Social Investing, or Why We Invested In eToro

http://thelittersitter.com/schedule-services/ In 1990 I was an academic in Romania, teaching control systems theory. And I was making $50 a month — enough for food and utilities. For a series of political and economic reasons, I left Romania to move to Canada, and things changed dramatically — pretty soon I was earning a lot more than $50/m. I have many early-days-immigrant stories, one of them being that after about one year of living and working in Canada, I was faced with a new problem: “now that we have saved $2000, what do we do with the money?”.

We are all of the product of our experiences, and decisions are never free from the personal and collective history we share. I knew about 1940s family stories of buying bread with a suitcase of cash (the destructive effect of inflation and the extreme reason not to keep money “in the bank” for extended periods of time), I was the first in my family with a bank account (and saw first hand how “net interest income” makes money for banks), I was reading voraciously about how to manage personal investments (I am still at 50 books read out of the 50,000 published…) — and was still confused. Fast forward 20 years and, with a little more money saved, and many mistakes and money lost, now I know a little better what I need to do with my money.

This is not a personal finance blog, however no other investment we made is as personal for me as eToro. We have announced today our investment in eToro, the “social network of investing” — together with our friends at Ping An in China. eToro already has 4 million registered users worldwide that trade a variety of financial instruments, many of them “following” more successful investors in their trades. It is this “social” feature (or “crowdsourcing” investment strategies) that we think will help millions of people, in Russia, China and everywhere else, that  have investable savings, move into the world of diversifying their assets through buying financial instruments in an assisted, secure way — the best we have seen for beginners.  And if you do not spend hours analysing the market every day, you will always be a beginner. You can watch a three minute video about eToro here.

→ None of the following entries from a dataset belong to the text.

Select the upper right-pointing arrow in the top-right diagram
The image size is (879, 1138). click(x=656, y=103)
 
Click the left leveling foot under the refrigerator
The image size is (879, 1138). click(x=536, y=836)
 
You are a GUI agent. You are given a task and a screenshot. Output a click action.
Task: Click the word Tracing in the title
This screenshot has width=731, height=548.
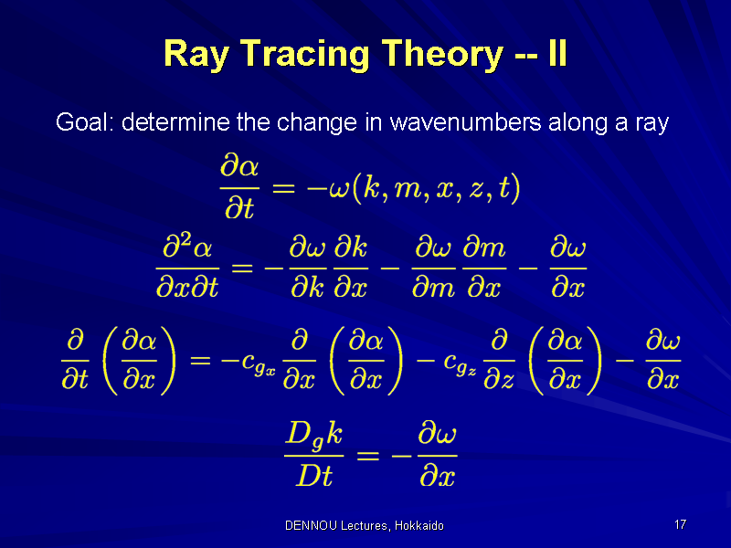(306, 55)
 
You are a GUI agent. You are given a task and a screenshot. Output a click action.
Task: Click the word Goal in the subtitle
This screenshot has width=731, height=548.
(84, 122)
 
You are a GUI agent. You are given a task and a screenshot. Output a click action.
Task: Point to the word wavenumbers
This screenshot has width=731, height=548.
(465, 122)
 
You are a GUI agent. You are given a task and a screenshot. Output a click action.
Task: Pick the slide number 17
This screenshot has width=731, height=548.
(680, 524)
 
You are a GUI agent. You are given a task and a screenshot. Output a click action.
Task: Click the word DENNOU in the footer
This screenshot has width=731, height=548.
(311, 526)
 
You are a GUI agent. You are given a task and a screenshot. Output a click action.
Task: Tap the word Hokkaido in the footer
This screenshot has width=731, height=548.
(419, 526)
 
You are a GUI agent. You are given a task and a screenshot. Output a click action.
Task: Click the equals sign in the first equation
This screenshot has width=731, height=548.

It can be argued that trading is a form of gambling, that the stock market is a huge casino — I think the issue is not trading itself, but how it’s used. Most responsible investors will use the eToro’s platform to diversify their savings portfolio, moving money away from deposit accounts (very profitable for banks, but not for them) and into owning various asset classes. Even more, eToro is a global market place for currencies, commodities, stocks and indices, giving all its customers access to a world of investment options.

In more mature markets, a different group of people are most likely to use eToro — see this long BBC documentary for the UK perspective. In emerging markets though, with more and more people having enough savings to justify a more mature approach to portfolio diversification, the eToro platform is the right tool to trigger massive migration to online investing.